The e-invoicing framework in the UAE will be based on a decentralised five-corner model using the Peppol network to exchange the e-invoice. The model will include five parties:
- The issuer of the invoice (the supplier)
- The accredited Peppol service provider of the issuer
- The receiver of the invoice (the buyer)
- The accredited service provider of the receiver
- The Ministry of Finance (MoF) and the Federal Tax Authority (FTA)
The following steps provide a high-level overview of the process:
Issuance of the invoice: The invoice issuer transmits e-invoice data in an agreed format to its UAE-accredited service provider.
Validation of the invoice: The issuer’s service provider validates the e-invoice data received from the issuer against a defined standard and converts it into the UAE standard e-invoice XML format (if it was received in a different format).
Invoice transmission and acknowledgement:
- The issuer’s service provider transmits the e-invoice to the buyer’s UAE-accredited service provider.
- The buyer’s service provider acknowledges to the issuer’s service provider that the e-invoice has been received successfully and transmits the e-invoice to the buyer.
E-reporting transmission and acknowledgement:
- The issuer’s service provider reports the tax-related data of the e-invoice to the central data platform managed by the FTA.
- The FTA sends an acknowledgement to the issuer’s service provider that the e-invoice has been successfully reported.
- The issuer’s service provider forwards the buyer’s service provider exchange acknowledgment and FTA reporting acknowledgement to the issuer.
The rollout of e-invoicing will be phased, with businesses implementing the system at prescribed stages.
- Q1 2024: UAE service provider accreditation procedures established and accreditation of service providers commences
- Q2 2025: E-invoicing-related legislation published
- Q2 2026: Phase 1 of e-invoicing reporting goes live
The MoF provides extensive resources and FAQs on its website to help businesses understand and prepare for e-invoicing. Businesses are encouraged to engage with accredited service providers and ensure their systems are compliant with the new requirements.

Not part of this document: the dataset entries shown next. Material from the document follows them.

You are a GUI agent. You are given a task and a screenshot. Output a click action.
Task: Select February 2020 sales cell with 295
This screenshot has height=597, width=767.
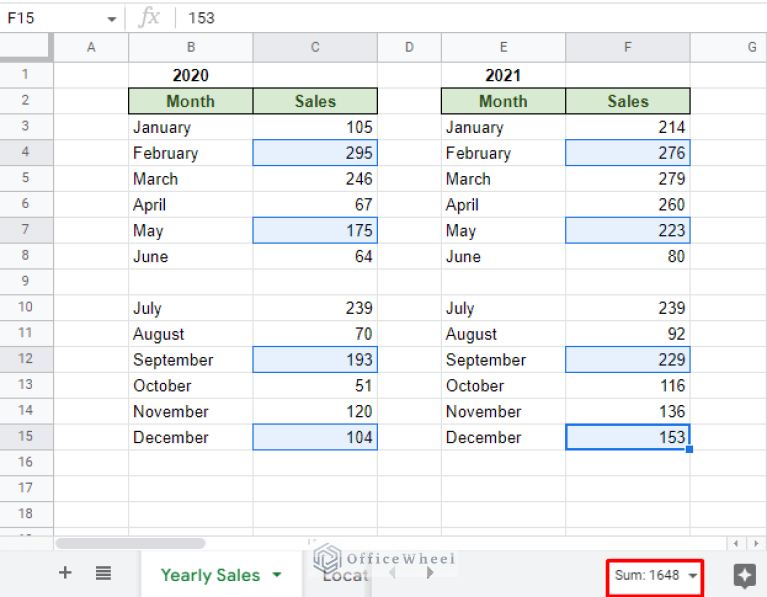point(315,153)
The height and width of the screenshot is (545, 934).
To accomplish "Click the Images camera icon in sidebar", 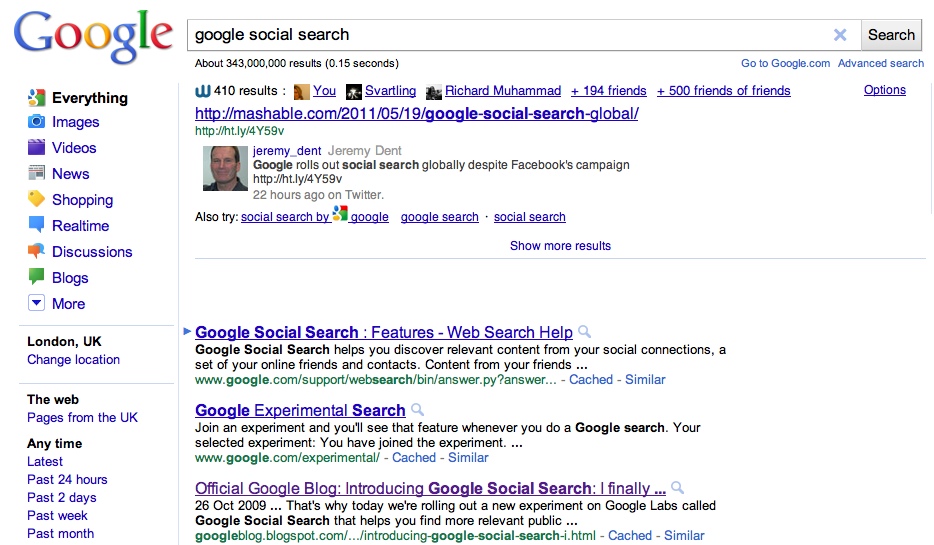I will (x=36, y=122).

Avalara is a certified Peppol service provider (OpenPeppol and KoSIT) and a Peppol access point, and is accredited in Australia, New Zealand, Japan, and Malaysia (and listed as approved Peppol software in Belgium). Avalara looks forward to supporting the UAE mandate and working with the MoF and FTA to support businesses and accounting software providers in the UAE with their digital transformation journey and ensuring they are compliant with the new mandated tax reporting requirements. Speak with us today to learn more.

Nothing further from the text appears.